Mitchell, George Francis (Frank)

George Francis (Frank) Mitchell (1912 – 1997)

George Francis Mitchell (1912-1997)
Courtesy of the National Science & Engineering Plaques Committee

Environmental Historian

Frank Mitchell was born into a Dublin merchant family and graduated BA (Natural Sciences) from Trinity College Dublin in 1934.   As a boy he had been interested in birds and field natural history. The naturalists T H Mason and A W Stelfox encouraged his early interests in these areas.   As an undergraduate he soon realised that the various biological disciplines were somewhat compartmentalised and were more laboratory- than field-oriented. However, his first position, as an assistant to Professor Knud Jessen of Copenhagen on field studies of post-glacial sediments in Ireland , gave him scope to develop his lifetime interest in integrating the various strands of the Irish natural environment. He ignored the traditional scientific frontiers and became an internationally-recognised authority on Irish geology, early agriculture and land use, archaeology and human history. He was part-creator of the wave of environmental awareness in late 20th-century Ireland.

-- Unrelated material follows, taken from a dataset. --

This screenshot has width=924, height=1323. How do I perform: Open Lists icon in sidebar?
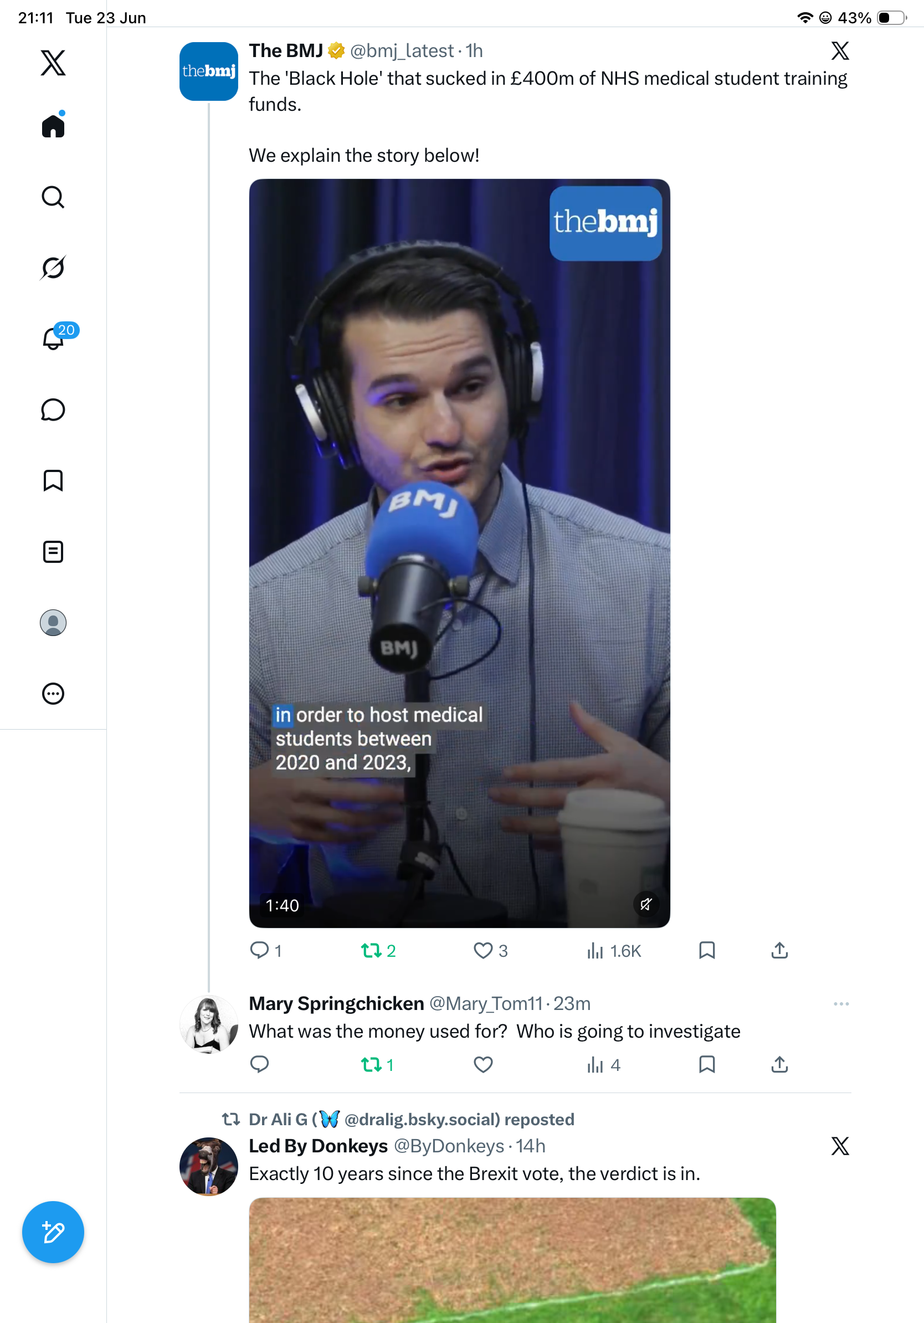tap(53, 551)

During his lifetime, he received many awards and distinctions. He became a Fellow of TCD in 1945. He was appointed to the personal Chair of Quaternary Studies in TCD in 1965 (the Quaternary Geological Period ran from approximately 2.3 million to 10,000 years ago). He was awarded Fellowship of the Royal Society (FRS) in 1973 and the Boyle Medal of the Royal Dublin Society 1978. He served as President of the Royal Irish Academy 1976 - 1979 and President of An Taisce 1991-1993.

Frank Mitchell wrote a series of acclaimed books on the Irish natural environment. These included The Irish Landscape (1976), The Shell Guide to Reading the Irish Landscape (1986) and The Way that I Followed (1990), the last-mentioned written as a semi-autobiography and ‘to provide a companion volume’ to Robert Lloyd Praeger’s The Way that I Went (1937). Although containing a wealth of scientific information, his books were written in an easy and engaging style for the general reader. They also served as vehicles for Professor Mitchell to expound on some of his pet ‘bees in his bonnet’.

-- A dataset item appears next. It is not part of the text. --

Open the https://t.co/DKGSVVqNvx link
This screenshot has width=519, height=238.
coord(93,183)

Professor Mitchell was a frequent broadcaster on radio.   His numerous scientific papers covered such diverse topics as vegetation sequences (based on pollen-grain analyses) over the last 12,000 years, the distribution of Irish Giant Deer and Reindeer remains, lake and cave deposits, and the palynology (the study of ancient pollen and spores) of Irish raised bogs. He had an infectious enthusiasm for many branches of natural history and archaeology.   He stimulated, encouraged and facilitated his students and supervised the projects of many PhD candidates who subsequently made significant contributions to Irish science.

A commemorative plaque to Frank Mitchell has been erected in the TCD campus.